# Fishing at Watson Mill Bridge State Park?



## Iam99x (Apr 26, 2010)

I live in Athens, GA, and I'm currently looking for a good occassional fishing spot. My girlfriend and I went to Fort Yargo the other day and had horrible luck. The wind was too horrible, and we spent most of the time paddling. I'm not looking for trophy fish. Just something to keep us entertained. 

Side note: I searched the forum for related threads, and all threads were pretty old, and I want some recent feedback.


----------



## Twenty five ought six (Apr 27, 2010)

From last week's newspaper --

http://www.onlineathens.com/stories/042110/spo_612523250.shtml


----------



## Iam99x (Apr 27, 2010)

Great resource. Thanks!


----------



## jack butler (Apr 27, 2010)

sandy creek in athens is good


----------



## Iam99x (Apr 27, 2010)

Is it a good place to fish off the bank? I don't have a boat.


----------



## Twenty five ought six (Apr 27, 2010)

Iam99x said:


> Is it a good place to fish off the bank? I don't have a boat.



Sandy Creek has good bank fishing.


----------



## Iam99x (Apr 27, 2010)

Cool. What type of bait/lures do you recommend for Sandy Creek?

I'm pretty new...


----------



## Bruiser (Apr 27, 2010)

Iam99x said:


> I live in Athens, GA, and I'm currently looking for a good occassional fishing spot.



The river at Watson Mill State Park can get low during the summer months. However, there are some small holes there where you can pull out some small bass. It's fun on ultralight rigs. The park is a nice place for a quick get away. What's unique about the bass in that river is that it is of the Bartram's variety. Bartram's are an unconfirmed species and are similar to redeye bass. Scientists are currently doing studies to distinguish the two. You won't catch any monsters, but the fish are beautiful. 

Here is one that I caught at the park


----------



## Iam99x (Apr 28, 2010)

Man that's cool. I'm definetely interested in going now! Thanks for the info!


----------



## Iam99x (Apr 30, 2010)

In case anyone is wondering. Bell's Lake in Watkinsville is 99% Catfish. 

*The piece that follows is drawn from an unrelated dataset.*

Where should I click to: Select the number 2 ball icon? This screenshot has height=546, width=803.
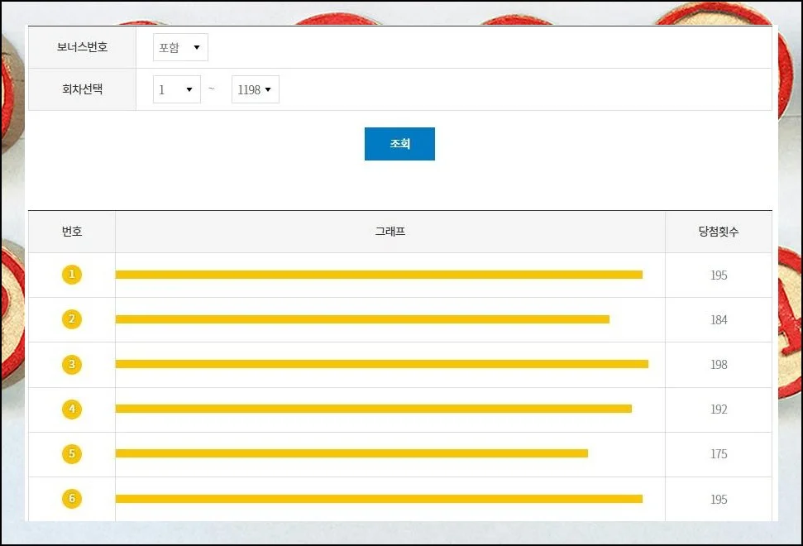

We didn't have any luck in the Broad River, either. We may try Lanier or Sandy Creek today.


----------



## Iam99x (Apr 30, 2010)

Sandy Creek update:

JoshM and I went out today to Sandy Creek. They were biting top water jigs/flys off the bank, but nothing serious. I pulled a ~2lbs, what appeared to be a Bass, up to the bank and he jumped off. That was on a Texas rigged watermelon seed plastic worm.

I'm getting burnt out on fishing pretty fast. Maybe I'm choosing poor locations. I don't have anyone that I know who can point me in the right direction. I'm really going off internet research to learn how to be a good fisherman, and it's not working! 

WHERE ARE THE FISH?!?!


----------



## Bruiser (May 1, 2010)

Do you have a kayak or canoe? Are you willing to travel up to an hour away?


----------



## Iam99x (May 1, 2010)

I don't have a boat, yet, but I am willing to travel up to 2 hours away.


----------



## smiiithy (Apr 12, 2018)

*Best fishing set up?*

Hello all,

I am new to the forum and am from Northumberland, England where I do quite a bit of fly fishing for (stocked) rainbow and brown trout and have done a little bit of spinning on the cost for mackerel and such.

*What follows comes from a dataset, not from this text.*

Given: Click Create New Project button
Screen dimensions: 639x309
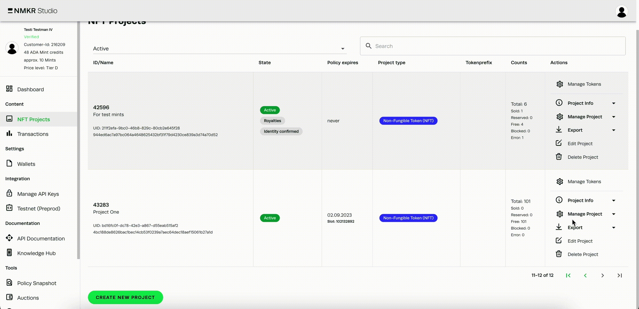Looking at the screenshot, I should tap(125, 297).
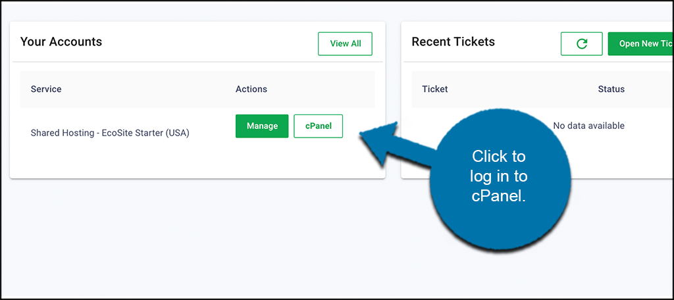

In June I will be doing a road trip accross the Deep South with my partner Cheryl. One of our first stops (for a couple of days) is at Watson Mill Bridge State Park.

I was thinking of buying a telescopic spinning rod which I could take with me on the plane. We are packing very light so I wondered if anyone has any advice on what minimalist equipment set-up I should consider for a casual couple of hours fishing from the bank or boat?

After this we will be heading across Tennessee, down the Mississippi Delta, through Louisiana and along coastal Alabama / the Florida panhandle before heading back to Orlando. If I get the chance to cast a rod again in any of these places I will!

Where exactly we are going in Tennessee is TBC but it's likely to be a few days near to the national park before heading through Nashville and Memphis. In Mississippi we are staying in Clarksdale before heading through Vicksburg and Natchez and on to New Orleans.

Thanks in advance. 

Kind regards,

Mike


----------



## JackSprat (Apr 12, 2018)

Where it me, I would look for something like this:

https://www.ebay.com/itm/WRIGHT-MCG...148806?hash=item2f1931acc6:g:HvQAAOSwv~lazkJs

These Wright and McGill rods are fiberglass, and are very good light tackle rods. 

I would buy the reels when you get here at one of the local establishments of which there are several in Athens.  Depending on what is on sale, you could get a low end fly reel and name brand spinning reel for under $50.

If you want an all in one, ready to go outfit,

https://www.amazon.com/Crystal-Rive...3556470&sr=1-3&keywords=spin/fly+combo+outfit

Or if your more into Downton Abby:   
https://www.amazon.com/Orvis-Encoun...3556470&sr=1-4&keywords=spin/fly+combo+outfit

For lures, and keeping it simple, I would again go to one of the local establishments, and buy an off the shelf collection of flys which will be mostly popping bugs, and muddler minnows.  A yellow or green popping bug is going to catch bream (sunfish) and the occasional bass.

I would buy a lure box, and stock it with an assortment of 1/8 and 1/16 oz. jigs in yellow, green (or chartreuse), blue or black -yellow/green combo-red/green/yellow.  you can buy some plastic tails if you want to change your presentation.

Add in a couple of inline spinners in small sizes, Rooster tails, Mepps, store brand, again yellow, green,  I prefer gold/colored blades.

A couple of local (to us) beetle spins, with green black, green yellow bodies.

And I'd throw in a couple of small top water lures, my all time favorite is the gold/black Rapala, and 2nd choice is a silver/blue back.  If you can find 1/4 oz. Rattle traps, they are a good all around lure, and the silver/blue back works great.

I have this basic kit in a couple of pocket size lure boxes that I can stuff into my cargo pants or vest, and be on my way,  My kit includes some small hooks and split shot weights, and mini-bobbers as I am not above a little bait fishing - but I don't do it very much because the kit will usually catch something.

If you are at Watson Mill, you are not far from a couple of Wildlife Management Areas on Clarke Hill Lake, and you should give them a try - more opportunity to catch a bigger fish.


----------